What's a Handicap Criterium?The handicap crit format is where riders of all grades race together, with graded bunches sent off at different times. First past the post wins. So the front bunches are trying to stay away while the back markers are chasing hard. It means groups have to work together well in order to maximise their chances of catching and/or staying away. It is very different to scratch racing - we'll see the difference in the race power stats.
Race #1 - Team tactics take their toll
My first race was the Mens Masters A/B grade scratch race. I commented last week that this was likely to be a team dominated affair. Well I was right with team riders taking turns to attack forcing the rest of us to cover moves constantly.
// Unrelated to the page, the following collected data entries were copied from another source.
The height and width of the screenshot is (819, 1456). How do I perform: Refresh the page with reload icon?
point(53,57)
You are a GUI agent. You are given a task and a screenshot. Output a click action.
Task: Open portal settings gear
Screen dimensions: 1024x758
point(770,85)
During that early softening up period, being a bit jack of the tactics I countered a couple of times myself but of course the teams chase you down.... With Easts riders attacking until one, John Kenny, got away with Liam Kelly (SCC), then it was simply a matter for the rest of the Easts boys to mark the counters and generally spoil the chase effort. Still, I had a go where possible but we just couldn't overhaul the front two. The large field was pretty well shelled by now and the chasing bunch was eventually down to about 8 riders. Liam Kelly (a former World Masters Crit Champion) ended up winning the day. I managed top 5 or so (can't really recall) after trying another surge with 2.5km to go (and getting caught).
Then I had a couple of hours to kill before the next race, so with a few mates we rode up to Queens Park for a cafe stop and a quick bite to eat/drink. Then back to Heffron for Round 2!
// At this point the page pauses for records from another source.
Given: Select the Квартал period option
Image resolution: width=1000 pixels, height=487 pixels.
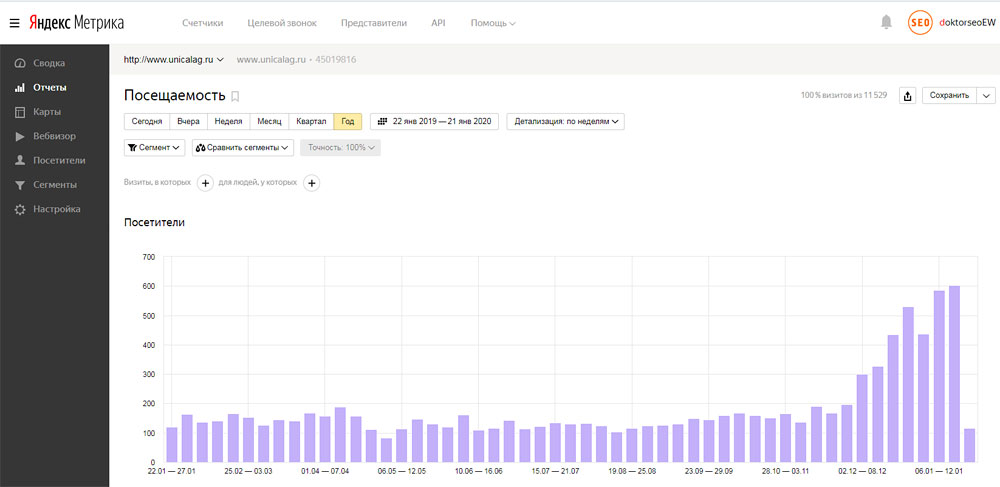Looking at the screenshot, I should (x=311, y=122).
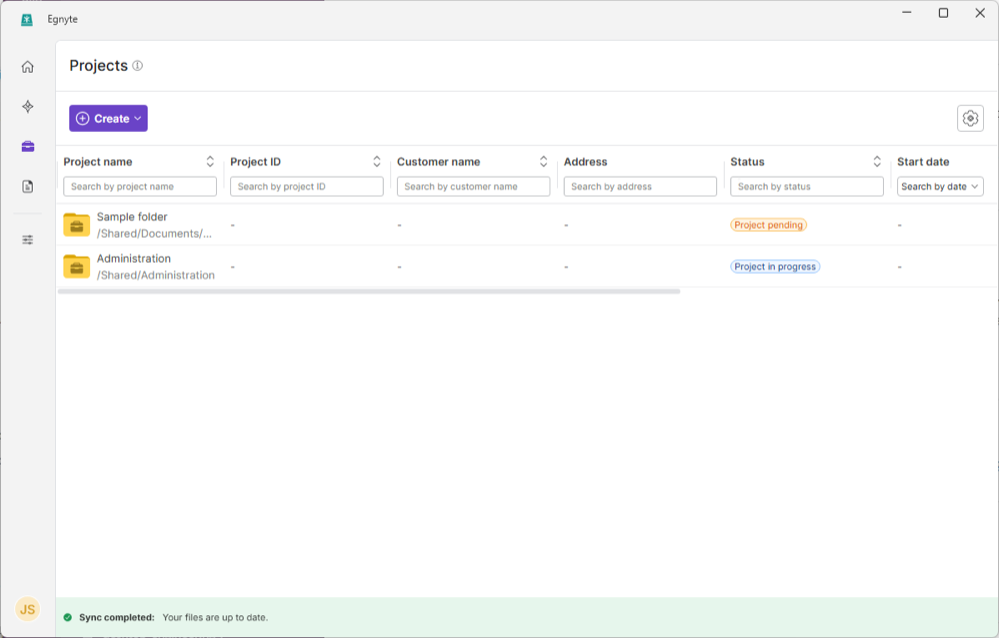Click the Project in progress status badge

775,267
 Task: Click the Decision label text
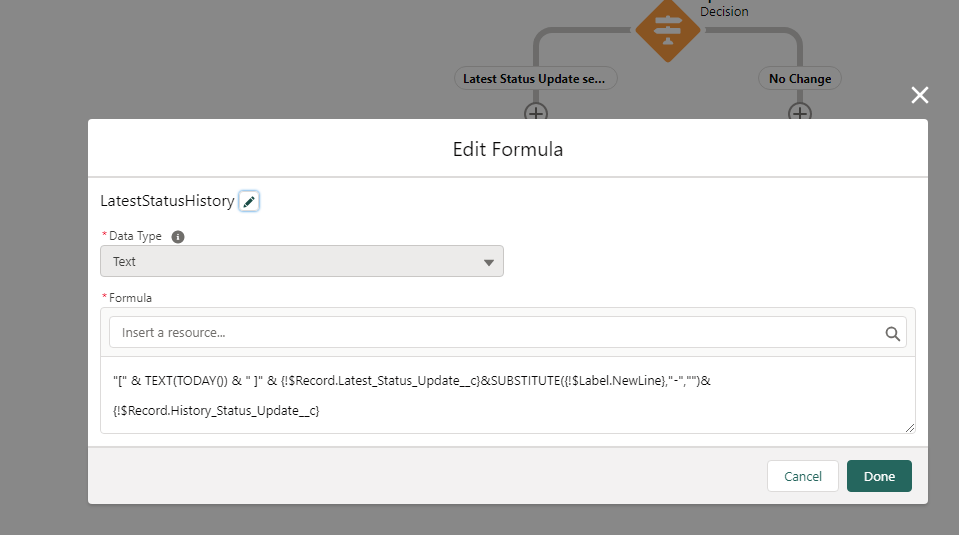click(x=724, y=12)
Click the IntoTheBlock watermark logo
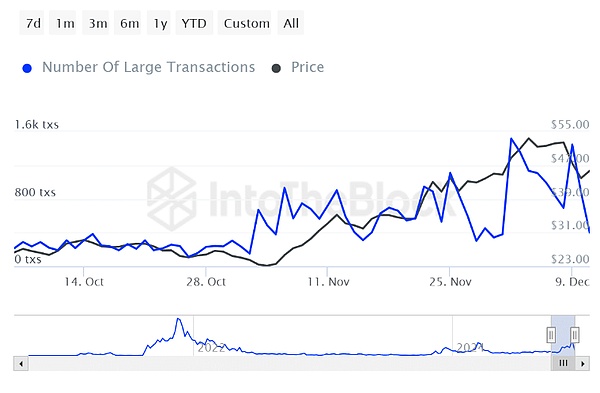The height and width of the screenshot is (393, 600). (171, 199)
Race #2 - At the Handicapper's Mercy
I felt good in this race - since you have to work more together as a bunch, there is less surging and little likelihood of attacks happening, so while you are on the power all the time, it is less taxing mentally. Having said that, it seemed to me the pace was insufficient to overhaul the front bunches, so I thought, hell why sit back - it's not that big a race, so I just put myself up the front and drove hard. Unfortunately not all could come with me, so I was constantly finding myself having to ease off and go back to the bunch.... The best method is for the group to roll over like a TTT but not everyone is willing and/or capable on the day, so sometimes a few have to take charge. Well we swept up all but one rider and had not been caught ourselves by the A-grade scratch markers, so everyone else thought - we've got this guy in our sights, no need to hammer now. Boy were they wrong. He held on for the win and good luck to him. It served our bunch right - all those glory boy sprinters not doing enough work and missing out on the big cheque.
I placed 5th overall (after starting the sprint a bit early in the headwind and having the glory boys roll me), which in this race was a podium spot and some prize money to boot. Sponsor doubles our prize monies, so I asked it be donated to the Multiple Sclerosis Societies' fund raising ride to the 'Gong, being ridden by a couple of club members next weekend.
Special thanks to Stan, who rode a strong last couple of laps to give me a break before the finale. Onya mate!
Race Day Stats:CTL: 94
TSB: 0 recovery week - thanks coach ;)
MMAS A Grade Scratch Crit (5th place or so?):
Avg Power: 295 Watts
Norm Power: 338 Watts
NZAP: 320 Watts (8% coast time)
All in Handicap Crit (5th place - podium):
Avg Power: 310 Watts
Norm Power: 338 Watts
NZAP: 328 Watts (5% coast time)
Normalised & Average Power
Note how Normalised Power was exactly the same for both races, yet Race #1 had an Average Power 15 Watts less than race #2. This is a perfect example of how comparing Normalised and Average Powers is a great means by which to assess the physical demands of two quite different race types.
Normalised Power takes into account the highly variable nature of power output and is a clever means to provide an estimate of what average power you could have attained had you ridden the same course at a steady pace (rather than the surge then coasting style of riding common in a crit or road race). It also enables you to sensibly compare the physical demands of quite different rides/races.
So what this is telling me is that I rode both 30 minutes races with a Normalised Power of 328 Watts but my average power in Race #1 was less as the nature of the race involved much more coasting (after surges and attacks) than Race #2 which was a smoother effort. So it looks like I put in a pretty good effort in both races!
A more detailed explanation of Normalised Power can be found here.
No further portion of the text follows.